# START OF Dataset extract
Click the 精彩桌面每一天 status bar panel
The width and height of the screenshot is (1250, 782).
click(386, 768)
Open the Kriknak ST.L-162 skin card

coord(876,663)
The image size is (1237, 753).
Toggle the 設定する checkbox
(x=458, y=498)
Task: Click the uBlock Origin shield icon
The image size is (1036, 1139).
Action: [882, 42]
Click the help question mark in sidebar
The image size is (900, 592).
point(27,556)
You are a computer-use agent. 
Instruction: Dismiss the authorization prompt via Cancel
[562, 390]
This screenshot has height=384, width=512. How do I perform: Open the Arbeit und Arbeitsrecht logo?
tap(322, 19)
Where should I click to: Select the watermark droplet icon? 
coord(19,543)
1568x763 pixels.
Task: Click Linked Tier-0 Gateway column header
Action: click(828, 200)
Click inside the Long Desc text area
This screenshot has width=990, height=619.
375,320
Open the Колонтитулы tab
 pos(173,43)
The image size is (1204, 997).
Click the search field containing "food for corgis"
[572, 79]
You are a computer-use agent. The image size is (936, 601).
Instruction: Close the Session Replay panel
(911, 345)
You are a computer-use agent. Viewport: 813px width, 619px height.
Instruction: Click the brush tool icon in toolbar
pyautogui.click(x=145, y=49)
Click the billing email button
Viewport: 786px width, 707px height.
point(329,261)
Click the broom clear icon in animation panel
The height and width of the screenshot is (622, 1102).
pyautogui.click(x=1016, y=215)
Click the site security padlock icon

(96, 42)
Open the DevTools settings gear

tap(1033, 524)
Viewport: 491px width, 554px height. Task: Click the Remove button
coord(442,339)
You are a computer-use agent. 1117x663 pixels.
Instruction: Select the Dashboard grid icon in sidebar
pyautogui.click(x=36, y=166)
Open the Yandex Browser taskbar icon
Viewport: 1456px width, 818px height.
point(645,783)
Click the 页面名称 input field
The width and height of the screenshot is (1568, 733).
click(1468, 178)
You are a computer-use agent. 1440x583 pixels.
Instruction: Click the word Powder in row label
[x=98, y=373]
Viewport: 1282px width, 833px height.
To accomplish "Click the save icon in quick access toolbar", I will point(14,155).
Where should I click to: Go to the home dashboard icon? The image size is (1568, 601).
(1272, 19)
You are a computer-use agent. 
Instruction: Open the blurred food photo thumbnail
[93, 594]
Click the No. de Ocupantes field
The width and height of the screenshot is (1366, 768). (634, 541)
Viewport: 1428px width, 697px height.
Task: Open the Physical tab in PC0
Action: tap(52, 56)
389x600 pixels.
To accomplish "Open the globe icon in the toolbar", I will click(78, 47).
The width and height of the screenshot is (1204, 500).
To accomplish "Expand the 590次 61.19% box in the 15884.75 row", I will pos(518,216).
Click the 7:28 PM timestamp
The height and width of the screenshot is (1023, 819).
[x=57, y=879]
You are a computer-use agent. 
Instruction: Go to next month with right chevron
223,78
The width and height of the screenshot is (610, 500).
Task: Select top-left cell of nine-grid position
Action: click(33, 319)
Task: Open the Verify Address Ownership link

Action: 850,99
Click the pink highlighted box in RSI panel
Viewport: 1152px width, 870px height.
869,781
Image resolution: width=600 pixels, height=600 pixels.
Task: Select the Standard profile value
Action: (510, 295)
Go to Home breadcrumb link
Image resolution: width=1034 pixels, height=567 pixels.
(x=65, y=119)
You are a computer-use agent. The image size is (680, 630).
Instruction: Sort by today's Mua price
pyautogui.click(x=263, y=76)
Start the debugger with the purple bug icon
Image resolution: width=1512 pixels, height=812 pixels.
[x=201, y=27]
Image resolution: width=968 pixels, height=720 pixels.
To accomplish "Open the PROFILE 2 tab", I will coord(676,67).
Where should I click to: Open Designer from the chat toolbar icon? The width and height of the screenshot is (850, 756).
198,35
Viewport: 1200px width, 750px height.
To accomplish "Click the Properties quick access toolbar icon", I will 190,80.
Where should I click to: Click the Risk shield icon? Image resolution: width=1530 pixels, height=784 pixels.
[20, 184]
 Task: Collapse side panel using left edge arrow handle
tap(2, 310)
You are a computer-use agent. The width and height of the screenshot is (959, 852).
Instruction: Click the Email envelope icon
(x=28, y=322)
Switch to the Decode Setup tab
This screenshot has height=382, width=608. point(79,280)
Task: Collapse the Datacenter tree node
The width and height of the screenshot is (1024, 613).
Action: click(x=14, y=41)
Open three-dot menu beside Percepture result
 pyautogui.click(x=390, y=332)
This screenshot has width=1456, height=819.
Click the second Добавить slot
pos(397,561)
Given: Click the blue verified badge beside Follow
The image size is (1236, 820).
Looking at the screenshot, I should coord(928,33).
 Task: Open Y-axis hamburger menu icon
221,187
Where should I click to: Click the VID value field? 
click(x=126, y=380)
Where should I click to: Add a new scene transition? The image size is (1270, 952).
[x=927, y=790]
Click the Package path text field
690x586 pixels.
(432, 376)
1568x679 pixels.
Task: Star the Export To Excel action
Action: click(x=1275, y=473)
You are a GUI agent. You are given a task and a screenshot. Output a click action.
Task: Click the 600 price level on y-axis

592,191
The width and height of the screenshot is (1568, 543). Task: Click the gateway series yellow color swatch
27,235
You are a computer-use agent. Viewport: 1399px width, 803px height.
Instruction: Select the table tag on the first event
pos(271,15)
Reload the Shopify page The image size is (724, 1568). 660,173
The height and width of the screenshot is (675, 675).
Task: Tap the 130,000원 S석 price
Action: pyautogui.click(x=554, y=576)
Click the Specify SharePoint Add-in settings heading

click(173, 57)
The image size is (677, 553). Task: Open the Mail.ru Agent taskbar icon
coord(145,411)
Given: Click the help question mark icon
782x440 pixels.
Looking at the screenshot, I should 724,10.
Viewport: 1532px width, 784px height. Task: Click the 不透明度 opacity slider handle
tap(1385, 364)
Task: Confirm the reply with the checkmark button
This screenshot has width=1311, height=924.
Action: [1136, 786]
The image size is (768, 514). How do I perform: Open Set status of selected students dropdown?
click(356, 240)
# END OF Dataset extract
What you will do
Reproduce the entire listing above verbatim, from the first line to the last.

Response to this task
Click the 精彩桌面每一天 status bar panel
The width and height of the screenshot is (1250, 782).
click(386, 768)
Open the Kriknak ST.L-162 skin card

coord(876,663)
The image size is (1237, 753).
Toggle the 設定する checkbox
(x=458, y=498)
Task: Click the uBlock Origin shield icon
The image size is (1036, 1139).
Action: [882, 42]
Click the help question mark in sidebar
The image size is (900, 592).
point(27,556)
You are a computer-use agent. 
Instruction: Dismiss the authorization prompt via Cancel
[562, 390]
This screenshot has height=384, width=512. How do I perform: Open the Arbeit und Arbeitsrecht logo?
tap(322, 19)
Where should I click to: Select the watermark droplet icon? 
coord(19,543)
1568x763 pixels.
Task: Click Linked Tier-0 Gateway column header
Action: click(828, 200)
Click inside the Long Desc text area
This screenshot has width=990, height=619.
375,320
Open the Колонтитулы tab
 pos(173,43)
The image size is (1204, 997).
Click the search field containing "food for corgis"
[572, 79]
You are a computer-use agent. The image size is (936, 601).
Instruction: Close the Session Replay panel
(911, 345)
You are a computer-use agent. Viewport: 813px width, 619px height.
Instruction: Click the brush tool icon in toolbar
pyautogui.click(x=145, y=49)
Click the billing email button
Viewport: 786px width, 707px height.
point(329,261)
Click the broom clear icon in animation panel
The height and width of the screenshot is (622, 1102).
pyautogui.click(x=1016, y=215)
Click the site security padlock icon

(96, 42)
Open the DevTools settings gear

tap(1033, 524)
Viewport: 491px width, 554px height. Task: Click the Remove button
coord(442,339)
You are a computer-use agent. 1117x663 pixels.
Instruction: Select the Dashboard grid icon in sidebar
pyautogui.click(x=36, y=166)
Open the Yandex Browser taskbar icon
Viewport: 1456px width, 818px height.
point(645,783)
Click the 页面名称 input field
The width and height of the screenshot is (1568, 733).
click(1468, 178)
You are a computer-use agent. 1440x583 pixels.
Instruction: Click the word Powder in row label
[x=98, y=373]
Viewport: 1282px width, 833px height.
To accomplish "Click the save icon in quick access toolbar", I will point(14,155).
Where should I click to: Go to the home dashboard icon? The image size is (1568, 601).
(1272, 19)
You are a computer-use agent. 
Instruction: Open the blurred food photo thumbnail
[93, 594]
Click the No. de Ocupantes field
The width and height of the screenshot is (1366, 768). (634, 541)
Viewport: 1428px width, 697px height.
Task: Open the Physical tab in PC0
Action: tap(52, 56)
389x600 pixels.
To accomplish "Open the globe icon in the toolbar", I will click(78, 47).
The width and height of the screenshot is (1204, 500).
To accomplish "Expand the 590次 61.19% box in the 15884.75 row", I will pos(518,216).
Click the 7:28 PM timestamp
The height and width of the screenshot is (1023, 819).
[x=57, y=879]
You are a computer-use agent. 
Instruction: Go to next month with right chevron
223,78
The width and height of the screenshot is (610, 500).
Task: Select top-left cell of nine-grid position
Action: click(33, 319)
Task: Open the Verify Address Ownership link

Action: 850,99
Click the pink highlighted box in RSI panel
Viewport: 1152px width, 870px height.
869,781
Image resolution: width=600 pixels, height=600 pixels.
Task: Select the Standard profile value
Action: (510, 295)
Go to Home breadcrumb link
Image resolution: width=1034 pixels, height=567 pixels.
(x=65, y=119)
You are a computer-use agent. The image size is (680, 630).
Instruction: Sort by today's Mua price
pyautogui.click(x=263, y=76)
Start the debugger with the purple bug icon
Image resolution: width=1512 pixels, height=812 pixels.
[x=201, y=27]
Image resolution: width=968 pixels, height=720 pixels.
To accomplish "Open the PROFILE 2 tab", I will coord(676,67).
Where should I click to: Open Designer from the chat toolbar icon? The width and height of the screenshot is (850, 756).
198,35
Viewport: 1200px width, 750px height.
To accomplish "Click the Properties quick access toolbar icon", I will 190,80.
Where should I click to: Click the Risk shield icon? Image resolution: width=1530 pixels, height=784 pixels.
[20, 184]
 Task: Collapse side panel using left edge arrow handle
tap(2, 310)
You are a computer-use agent. The width and height of the screenshot is (959, 852).
Instruction: Click the Email envelope icon
(x=28, y=322)
Switch to the Decode Setup tab
This screenshot has height=382, width=608. point(79,280)
Task: Collapse the Datacenter tree node
The width and height of the screenshot is (1024, 613).
Action: click(x=14, y=41)
Open three-dot menu beside Percepture result
 pyautogui.click(x=390, y=332)
This screenshot has width=1456, height=819.
Click the second Добавить slot
pos(397,561)
Given: Click the blue verified badge beside Follow
The image size is (1236, 820).
Looking at the screenshot, I should coord(928,33).
 Task: Open Y-axis hamburger menu icon
221,187
Where should I click to: Click the VID value field? 
click(x=126, y=380)
Where should I click to: Add a new scene transition? The image size is (1270, 952).
[x=927, y=790]
Click the Package path text field
690x586 pixels.
(432, 376)
1568x679 pixels.
Task: Star the Export To Excel action
Action: click(x=1275, y=473)
You are a GUI agent. You are given a task and a screenshot. Output a click action.
Task: Click the 600 price level on y-axis

592,191
The width and height of the screenshot is (1568, 543). Task: Click the gateway series yellow color swatch
27,235
You are a computer-use agent. Viewport: 1399px width, 803px height.
Instruction: Select the table tag on the first event
pos(271,15)
Reload the Shopify page The image size is (724, 1568). 660,173
The height and width of the screenshot is (675, 675).
Task: Tap the 130,000원 S석 price
Action: pyautogui.click(x=554, y=576)
Click the Specify SharePoint Add-in settings heading

click(173, 57)
The image size is (677, 553). Task: Open the Mail.ru Agent taskbar icon
coord(145,411)
Given: Click the help question mark icon
782x440 pixels.
Looking at the screenshot, I should 724,10.
Viewport: 1532px width, 784px height. Task: Click the 不透明度 opacity slider handle
tap(1385, 364)
Task: Confirm the reply with the checkmark button
This screenshot has width=1311, height=924.
Action: [1136, 786]
The image size is (768, 514). How do I perform: Open Set status of selected students dropdown?
click(356, 240)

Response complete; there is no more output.